College Campus Safety Brought Into Question


Photo Courtesy: The Daily Utah Chronicle

Lindsay Reyes, Editor and Chief

College: a fresh start for high schoolers, a new chapter, a new leaf for them to turn over as they move out of their parent’s house and into the real world. A world of taxes, student debt, and a new overwhelming sense of responsibility. Unfortunately, the real world also comes with a set of surreal problems, and for some high schoolers that means college will also be the last chapter in their life.

Lauren McClusky, a former senior student at the University of Utah, was a victim of campus violence. 37-year-old Melvin Rowland shot and killed McClusky on October 22, 2018, while she was walking back to her dorms—and on the phone with her mother. “‘Suddenly, I heard her yell, ‘No, no, no!’ I thought she might have been in a car accident. That was the last I heard from her.’” Says McClusky’s mother, Jill, in a statement released to KSL. Comments left on the twitter post containing her statement wonder if this tragedy could have been prevented, and harshly criticize law enforcement for failing.

Only four days after breaking up with Rowland, who McClusky had discovered was a registered sex offender, she started receiving both text messages and emails demanding money—blackmail for keeping “compromising pictures” private. Terrified, McClusky sent him the money and informed campus police about her harassment. It wasn’t until six days later, October 19, that detectives opened the case. University police chief, Dale Brophy, said that officers could not find Rowland in the days leading up to the shooting. However, on parole, Rowland was living at an address in Salt Lake City that could have been obtained through the Department of Corrections. According to Kaitlin Felsted, spokeswoman for the department, nobody informed their parole agents about McClusky’s complaints.

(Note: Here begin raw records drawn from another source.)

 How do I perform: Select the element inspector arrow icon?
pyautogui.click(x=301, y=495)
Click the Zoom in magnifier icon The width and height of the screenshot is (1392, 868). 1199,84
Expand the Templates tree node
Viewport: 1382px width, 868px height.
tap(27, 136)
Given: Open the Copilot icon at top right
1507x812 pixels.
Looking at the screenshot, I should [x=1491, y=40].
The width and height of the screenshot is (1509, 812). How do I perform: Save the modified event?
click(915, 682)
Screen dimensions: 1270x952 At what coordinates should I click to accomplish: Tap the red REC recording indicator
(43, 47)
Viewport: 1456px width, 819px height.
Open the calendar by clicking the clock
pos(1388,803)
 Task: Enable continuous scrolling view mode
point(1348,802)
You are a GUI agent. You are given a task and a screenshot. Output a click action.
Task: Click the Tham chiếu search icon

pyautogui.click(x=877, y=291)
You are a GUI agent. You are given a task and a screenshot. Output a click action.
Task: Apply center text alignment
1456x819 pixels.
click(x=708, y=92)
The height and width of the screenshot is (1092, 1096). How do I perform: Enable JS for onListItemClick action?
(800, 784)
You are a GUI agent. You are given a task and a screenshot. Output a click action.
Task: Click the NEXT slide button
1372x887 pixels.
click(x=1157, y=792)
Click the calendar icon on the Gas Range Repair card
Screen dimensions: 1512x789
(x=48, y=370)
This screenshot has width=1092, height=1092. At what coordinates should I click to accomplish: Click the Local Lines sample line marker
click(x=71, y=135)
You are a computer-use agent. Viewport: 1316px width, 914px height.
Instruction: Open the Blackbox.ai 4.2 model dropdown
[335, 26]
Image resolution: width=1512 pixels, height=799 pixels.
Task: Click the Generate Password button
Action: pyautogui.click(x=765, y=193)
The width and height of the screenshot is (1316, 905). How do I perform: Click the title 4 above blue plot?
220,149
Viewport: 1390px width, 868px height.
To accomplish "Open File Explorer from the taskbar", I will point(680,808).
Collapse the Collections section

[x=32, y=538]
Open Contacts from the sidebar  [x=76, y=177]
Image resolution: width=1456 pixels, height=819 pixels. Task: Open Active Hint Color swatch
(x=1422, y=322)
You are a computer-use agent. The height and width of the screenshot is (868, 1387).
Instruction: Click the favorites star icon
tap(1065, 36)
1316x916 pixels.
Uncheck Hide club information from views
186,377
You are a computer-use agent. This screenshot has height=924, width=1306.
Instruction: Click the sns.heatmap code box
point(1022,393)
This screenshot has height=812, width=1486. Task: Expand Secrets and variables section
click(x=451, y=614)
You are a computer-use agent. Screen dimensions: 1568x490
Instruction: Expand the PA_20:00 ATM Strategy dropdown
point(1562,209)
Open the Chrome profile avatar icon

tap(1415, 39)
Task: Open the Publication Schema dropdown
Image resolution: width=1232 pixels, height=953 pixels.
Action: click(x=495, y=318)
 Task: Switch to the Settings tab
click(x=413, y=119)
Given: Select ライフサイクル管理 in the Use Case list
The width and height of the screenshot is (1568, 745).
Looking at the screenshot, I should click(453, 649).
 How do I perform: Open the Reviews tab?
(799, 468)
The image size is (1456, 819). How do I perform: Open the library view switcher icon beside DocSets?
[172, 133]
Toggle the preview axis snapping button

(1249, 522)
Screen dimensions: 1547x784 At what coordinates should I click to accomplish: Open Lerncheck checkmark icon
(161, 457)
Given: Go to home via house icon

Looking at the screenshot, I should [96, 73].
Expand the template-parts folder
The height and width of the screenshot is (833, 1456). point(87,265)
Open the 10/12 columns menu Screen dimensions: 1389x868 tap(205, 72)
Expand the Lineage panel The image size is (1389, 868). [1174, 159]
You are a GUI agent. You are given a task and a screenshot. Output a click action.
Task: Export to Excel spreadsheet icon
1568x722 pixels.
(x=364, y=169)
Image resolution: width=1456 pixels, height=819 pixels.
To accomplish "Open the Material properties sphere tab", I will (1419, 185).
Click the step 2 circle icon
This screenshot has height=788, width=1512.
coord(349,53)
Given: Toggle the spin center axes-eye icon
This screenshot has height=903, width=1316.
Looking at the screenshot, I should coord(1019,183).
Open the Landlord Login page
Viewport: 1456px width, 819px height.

Despite Utah Governor Gary Herbert calling for an investigation of the Utah Department of Corrections and the Board of Pardons and Parole, University of Utah President Ruth Watkins doesn’t blame campus police for McClusky’s death, according to The Salt Lake Tribune. However, everyone is still left to wonder if more could have been done. What if they had listened to McClusky’s pleas for a police escort? What if they had investigated into Rowland a little deeper, and acted a little sooner? These are questions that can’t be asked by Lauren McClusky, but they can be answered by proactive campus police force. If a school is more worried about keeping a clean front in the face of crime rather than admitting fault and working headlong to prevent future tragedies, there’s a problem.

This shooting raises the safety of college campuses into question. Recently, the amount of shootings at both high schools and elementary schools across the nation has grown, and parents are left to worry if their child is really safe. Even in adulthood, students are privy to the constant fear of shooters and rapists, fed to them by headlines screaming about lack of campus security. According to College Factual, in 2017 62.8% of all reported crimes were disciplinary actions while 20% were arrests for major crimes. While students and parents alike have reason for concern, in reality, the majority of reported crimes committed on a college campus are minor.

By taking preventative measures and addressing each report quickly and seriously, institutions can ensure the safety of their students.